◆ **Your instructions**
This task asks for the lines from the one with "option label text" to the final line below, repeated exactly, with pictures omitted.
(Excerpted data)
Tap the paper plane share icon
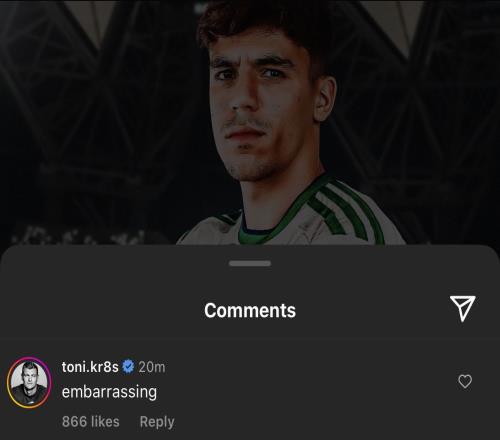 [x=463, y=309]
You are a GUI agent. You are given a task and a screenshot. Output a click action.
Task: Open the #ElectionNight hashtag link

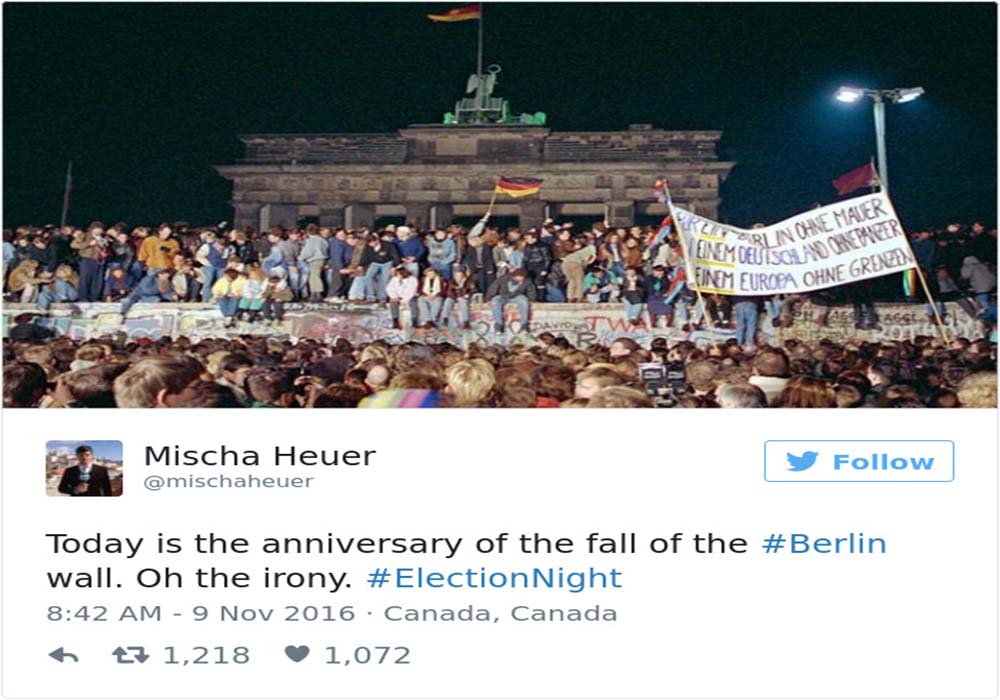[x=494, y=578]
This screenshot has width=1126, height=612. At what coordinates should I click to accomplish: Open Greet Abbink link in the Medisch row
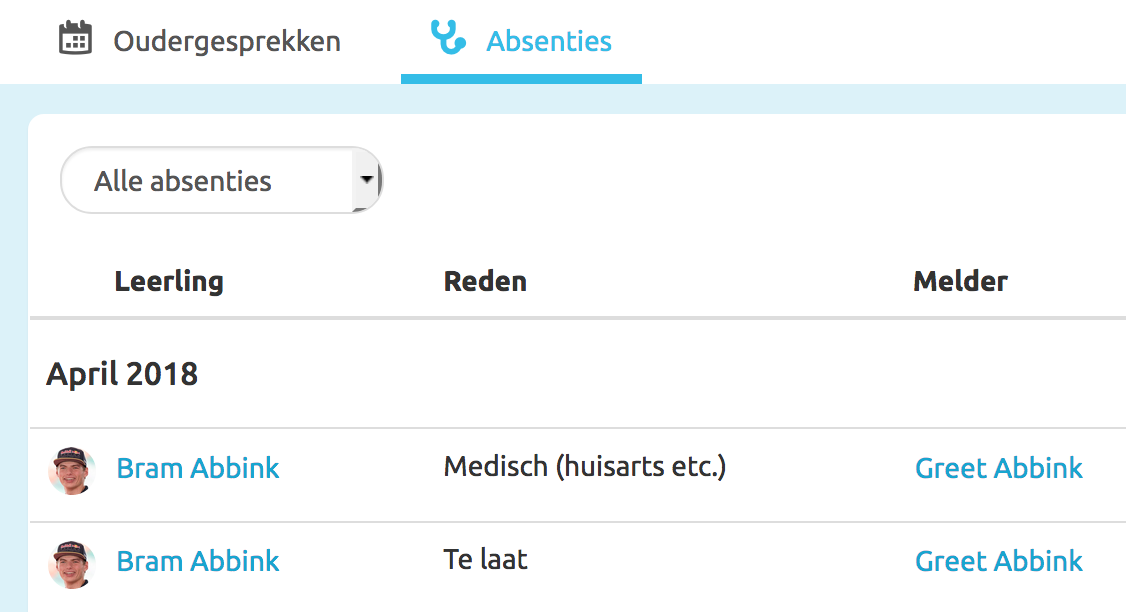coord(999,468)
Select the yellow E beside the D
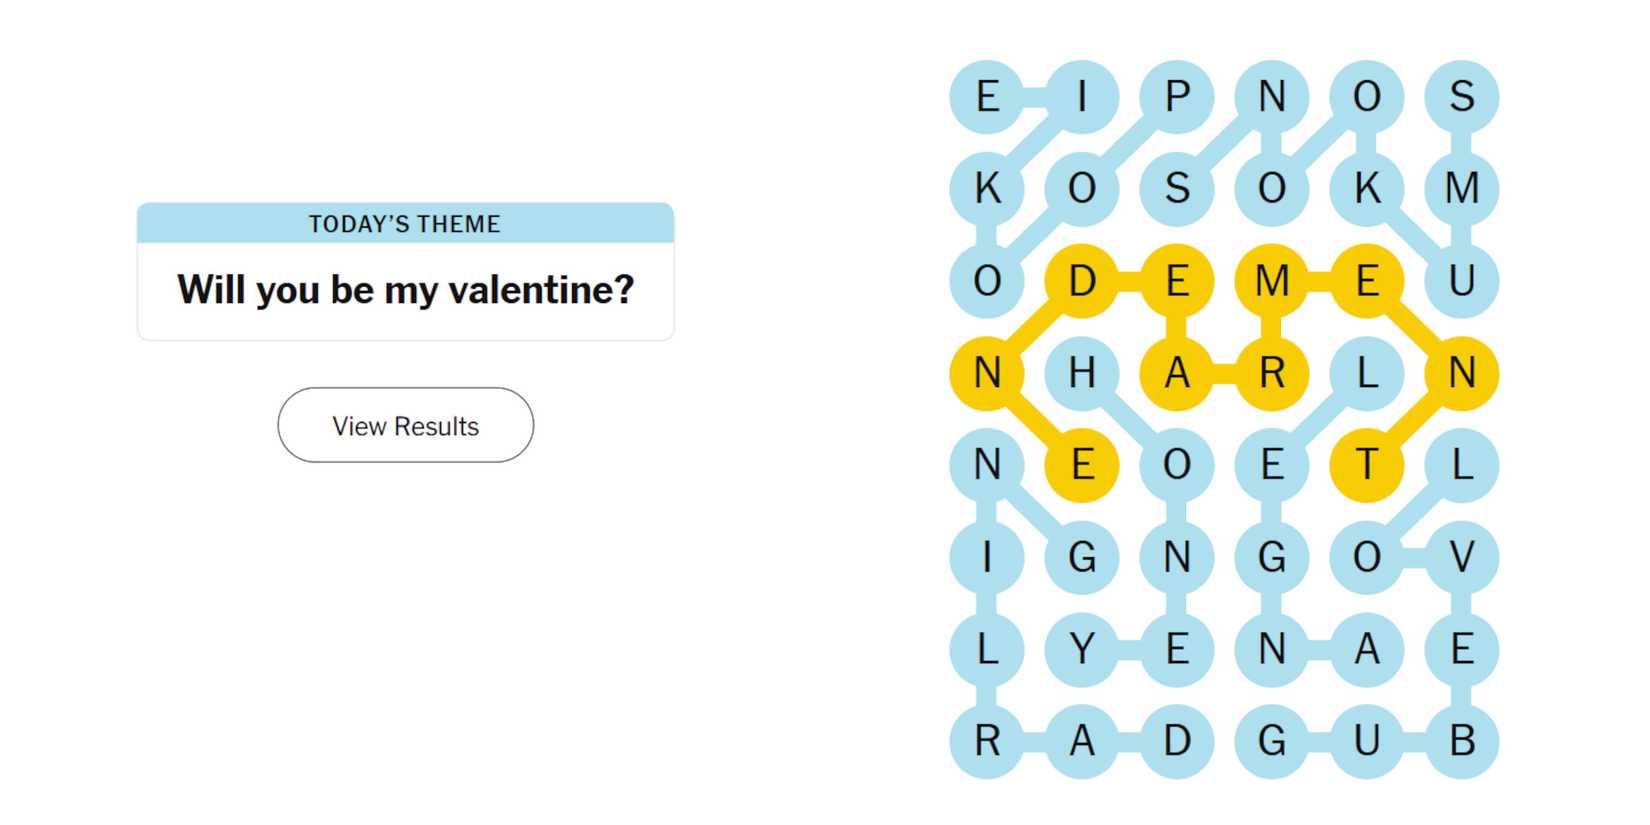The height and width of the screenshot is (825, 1650). [1177, 281]
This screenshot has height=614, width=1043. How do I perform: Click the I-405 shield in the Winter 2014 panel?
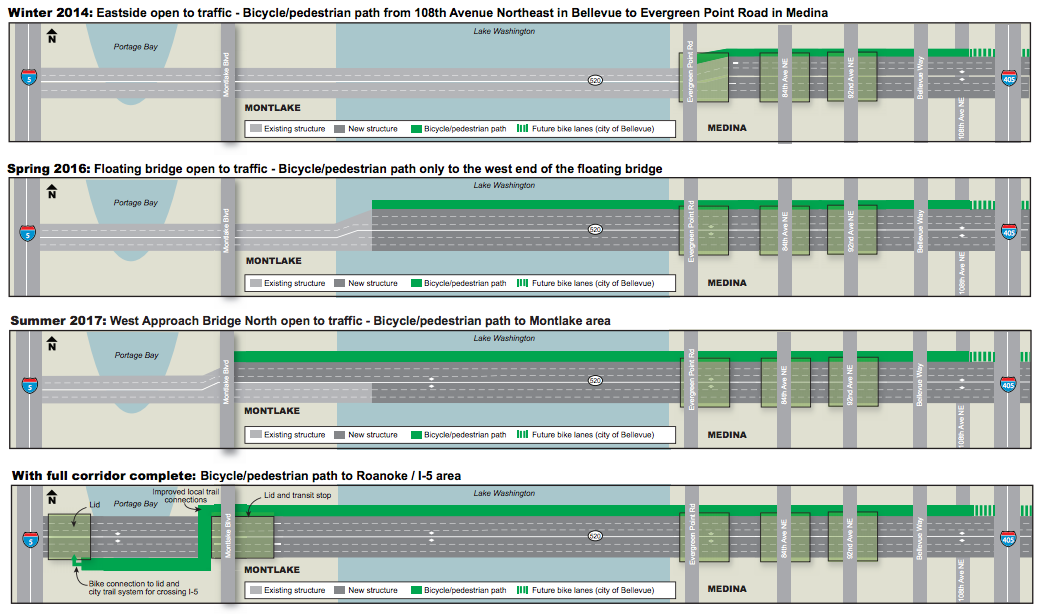coord(1010,78)
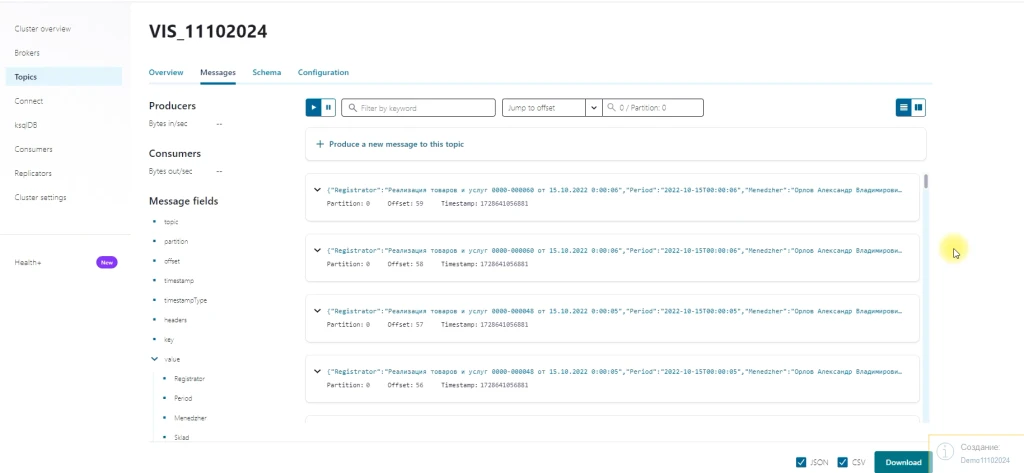The width and height of the screenshot is (1024, 473).
Task: Click the Filter by keyword field
Action: [x=425, y=108]
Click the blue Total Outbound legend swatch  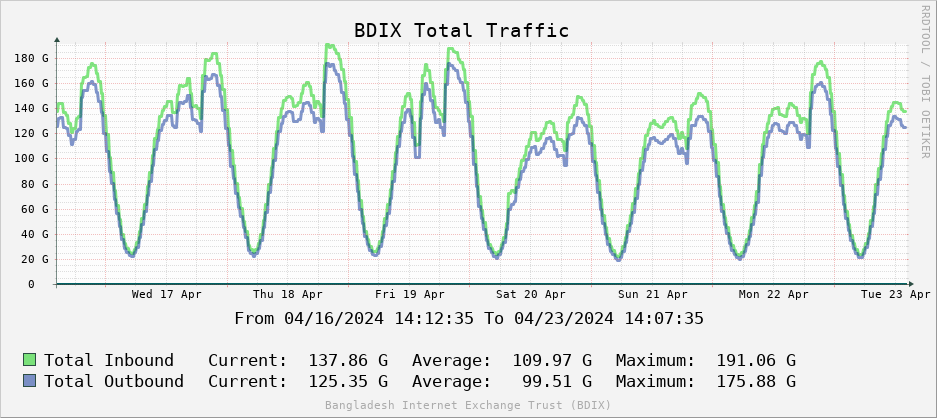pyautogui.click(x=30, y=381)
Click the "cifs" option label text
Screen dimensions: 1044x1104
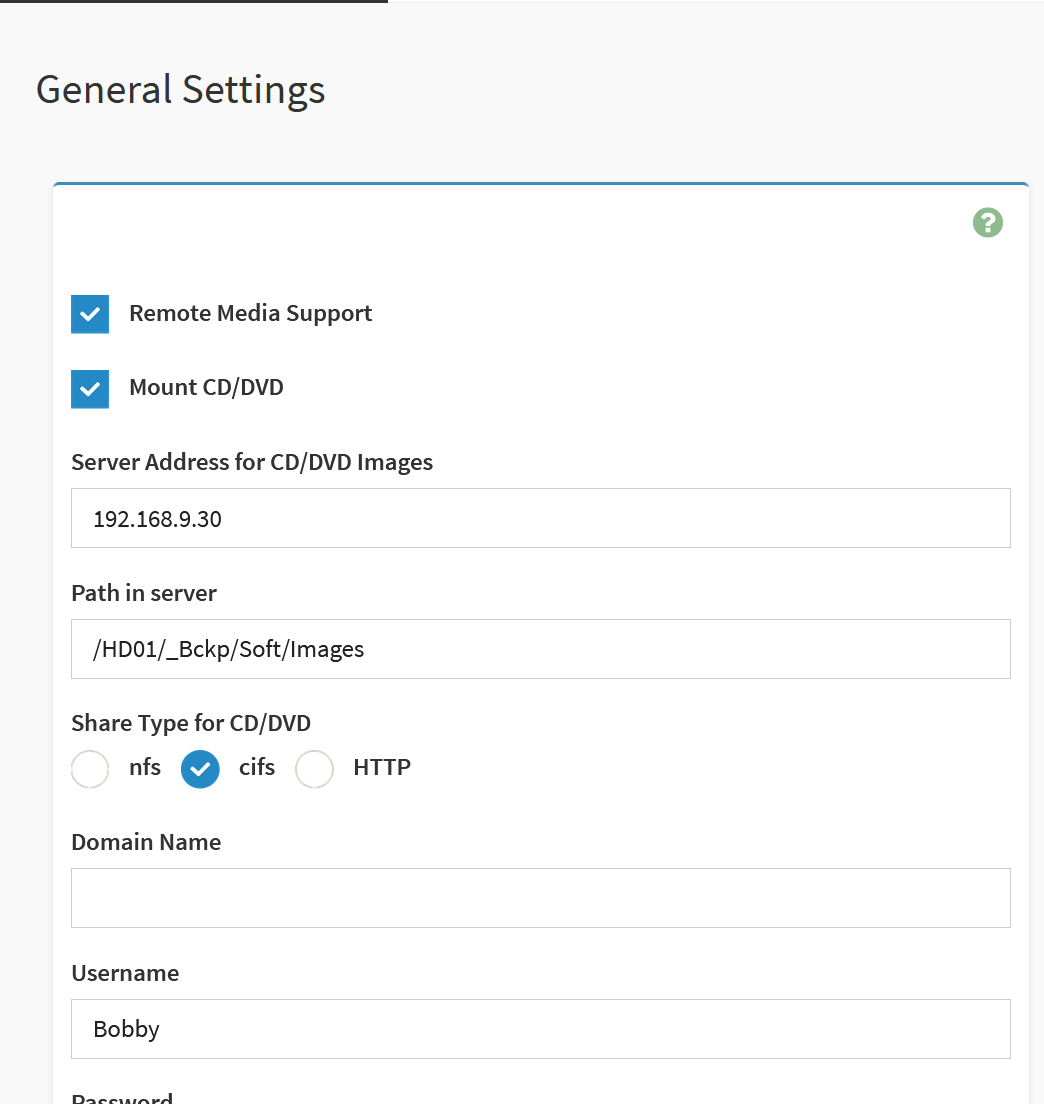257,768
(End Excerpted data)
◆ **Exercise response**
Click the "cifs" option label text
Screen dimensions: 1044x1104
257,768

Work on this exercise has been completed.